Are you community oriented?  Do you take pleasure in lending people money, but don’t trust your friends to pay you back?  Would you like to make a little more than 2 effing % interest on your hard-earned savings?  P2P lending may be right for you!

If you have some extra money hanging around — after you’ve established an emergency fund, paid off your debts, maxed out your Roth IRA and your employer-match for your 401k, and taken a well-earned vacation — peer-to-peer lending is going to be your best bet for interest rates.  P2P lending involves giving a loan to a specific individual for a specific amount of time.  The interest rates depend on the quality of the borrower’s credit score, and you can pick how risky you want your investment to be.  I’d recommend spreading it out over a few different levels, but that’s just me.

Note: This is NOT something you should do if you need your cash monies to be liquid.  This is NOT where you should keep your emergency fund.

There’s a chance your borrower will default, but, you know, there’s also a chance that an alligator will burn down your school.  You just don’t know what life has in store for you. This is going be be a less volatile investment than straight stocks, but riskier than an FDIC-insured savings account.  I’d much rather have a 7-20% return than peace of mind, but I’m greedy like that.

How do you know you’re going to get your money back? Well, you don’t — there is no guarantee, just like there is no guarantee that your shares of Coca Cola are going to be worth anything tomorrow. However, all of these microfinance companies screen borrowers strictly and have a very low rate of defaults. Still, it’s a risk, but it’s a more reliable return than, say, the fucking stock market (which tends to average out to around a 7% return, with more fees and way more migraines than I’m prepared to handle).

There are a few different businesses that provide this service for borrowers and lenders alike.  Lending Club is probably the most popular — there a good overview at debtkid (full disclosure: he does some work for them; I do not). If you want to sign up, leave a comment with your email address and you can get a $50 bonus (fuller disclosure: and I get a $25 bonus, which you can also get if you get your buddies to sign up. Lending Club puts their advertising budget towards this word-of-mouth marketing maneuver. Everyone wins!)

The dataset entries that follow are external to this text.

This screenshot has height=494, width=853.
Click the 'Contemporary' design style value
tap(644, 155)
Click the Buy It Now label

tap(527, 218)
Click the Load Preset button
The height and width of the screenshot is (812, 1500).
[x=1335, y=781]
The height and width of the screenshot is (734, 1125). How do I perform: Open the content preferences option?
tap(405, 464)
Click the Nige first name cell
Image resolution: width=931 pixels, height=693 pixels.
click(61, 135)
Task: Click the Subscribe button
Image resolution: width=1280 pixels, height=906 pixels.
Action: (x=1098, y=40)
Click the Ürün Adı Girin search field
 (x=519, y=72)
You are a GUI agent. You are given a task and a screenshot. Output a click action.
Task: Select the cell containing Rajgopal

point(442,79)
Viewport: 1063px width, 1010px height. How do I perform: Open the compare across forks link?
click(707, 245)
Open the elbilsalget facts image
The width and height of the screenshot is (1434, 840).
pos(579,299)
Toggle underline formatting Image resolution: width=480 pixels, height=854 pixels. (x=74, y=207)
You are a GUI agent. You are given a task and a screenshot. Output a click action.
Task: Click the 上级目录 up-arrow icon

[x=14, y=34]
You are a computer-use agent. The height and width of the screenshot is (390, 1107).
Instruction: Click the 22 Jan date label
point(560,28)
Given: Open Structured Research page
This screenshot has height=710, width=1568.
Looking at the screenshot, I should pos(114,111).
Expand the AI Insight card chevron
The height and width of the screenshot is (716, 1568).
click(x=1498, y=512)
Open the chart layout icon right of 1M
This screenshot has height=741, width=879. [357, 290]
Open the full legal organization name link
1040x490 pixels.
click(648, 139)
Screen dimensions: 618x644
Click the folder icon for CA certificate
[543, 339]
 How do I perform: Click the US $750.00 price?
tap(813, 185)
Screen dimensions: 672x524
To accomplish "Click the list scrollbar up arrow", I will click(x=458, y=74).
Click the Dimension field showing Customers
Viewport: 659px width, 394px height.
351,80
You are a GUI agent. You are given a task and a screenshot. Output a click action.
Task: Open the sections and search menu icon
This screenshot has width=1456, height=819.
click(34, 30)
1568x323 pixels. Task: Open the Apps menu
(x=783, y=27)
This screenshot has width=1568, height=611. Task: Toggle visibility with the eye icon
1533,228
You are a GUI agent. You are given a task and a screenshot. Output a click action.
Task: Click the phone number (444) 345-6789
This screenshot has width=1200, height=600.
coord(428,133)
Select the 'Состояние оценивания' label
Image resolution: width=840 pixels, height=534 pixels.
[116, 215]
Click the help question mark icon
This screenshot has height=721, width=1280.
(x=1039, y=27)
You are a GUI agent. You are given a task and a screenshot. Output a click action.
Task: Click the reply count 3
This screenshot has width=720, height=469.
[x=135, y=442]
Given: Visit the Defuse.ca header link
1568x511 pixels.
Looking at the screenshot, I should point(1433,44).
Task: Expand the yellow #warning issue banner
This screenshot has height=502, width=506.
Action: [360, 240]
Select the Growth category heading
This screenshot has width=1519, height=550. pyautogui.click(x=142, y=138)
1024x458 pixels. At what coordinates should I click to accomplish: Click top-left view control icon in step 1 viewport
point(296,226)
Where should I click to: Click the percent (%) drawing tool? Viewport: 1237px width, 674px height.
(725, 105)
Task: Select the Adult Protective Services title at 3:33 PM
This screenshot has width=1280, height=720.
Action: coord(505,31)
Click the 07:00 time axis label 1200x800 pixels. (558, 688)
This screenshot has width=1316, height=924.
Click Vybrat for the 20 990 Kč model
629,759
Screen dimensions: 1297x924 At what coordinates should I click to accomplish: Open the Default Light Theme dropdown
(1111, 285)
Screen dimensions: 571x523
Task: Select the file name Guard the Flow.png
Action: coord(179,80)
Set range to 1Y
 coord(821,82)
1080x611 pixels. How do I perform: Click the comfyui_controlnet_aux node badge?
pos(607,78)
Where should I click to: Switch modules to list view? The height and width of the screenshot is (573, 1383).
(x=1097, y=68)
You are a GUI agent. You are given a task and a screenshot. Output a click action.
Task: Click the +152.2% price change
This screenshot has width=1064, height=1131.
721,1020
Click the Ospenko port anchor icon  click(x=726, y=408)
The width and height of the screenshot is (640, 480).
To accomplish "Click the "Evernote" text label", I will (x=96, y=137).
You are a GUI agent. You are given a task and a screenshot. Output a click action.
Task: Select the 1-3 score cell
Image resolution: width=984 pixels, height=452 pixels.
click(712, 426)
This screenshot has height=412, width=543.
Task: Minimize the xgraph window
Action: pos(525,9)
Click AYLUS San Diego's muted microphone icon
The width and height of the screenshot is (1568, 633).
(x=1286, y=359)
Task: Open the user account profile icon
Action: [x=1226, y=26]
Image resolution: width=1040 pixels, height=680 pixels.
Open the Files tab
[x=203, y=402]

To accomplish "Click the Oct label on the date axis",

You can also become a borrower if you have a good credit score (above 660, I believe) and want to consolidate your credit cards, get a loan for a car, or just feel like paying for the privilege of having money. I don’t recommend this.

If you’re a feel-good sort of person, Kiva is the same p2p idea, except instead of gaining interest, you get to sleep better at night and you may possibly up your karmic levels by helping out entrepreneurs in developing countries (though there is a rumor going around that Kiva is coming to the US). You select which entrepreneur you’d like to assist, and your money is paid back over time. Remember those commercials — a dime a day could help this child eat, and you get pictures of the kid whose life you saved? It’s like that, except you get your money back, and you’re promoting capitalism, if you’re into that sort of thing.

My Money blog has a review of MicroPlace, where you can earn 5% if you can live without some money for two years, or 6% if you’re willing to give it up for six years. It’s sort of a combination of Lending Club and Kiva — earn interest, help out the impoverished. Mmm, capitalism with a side of philanthropy. Delicious!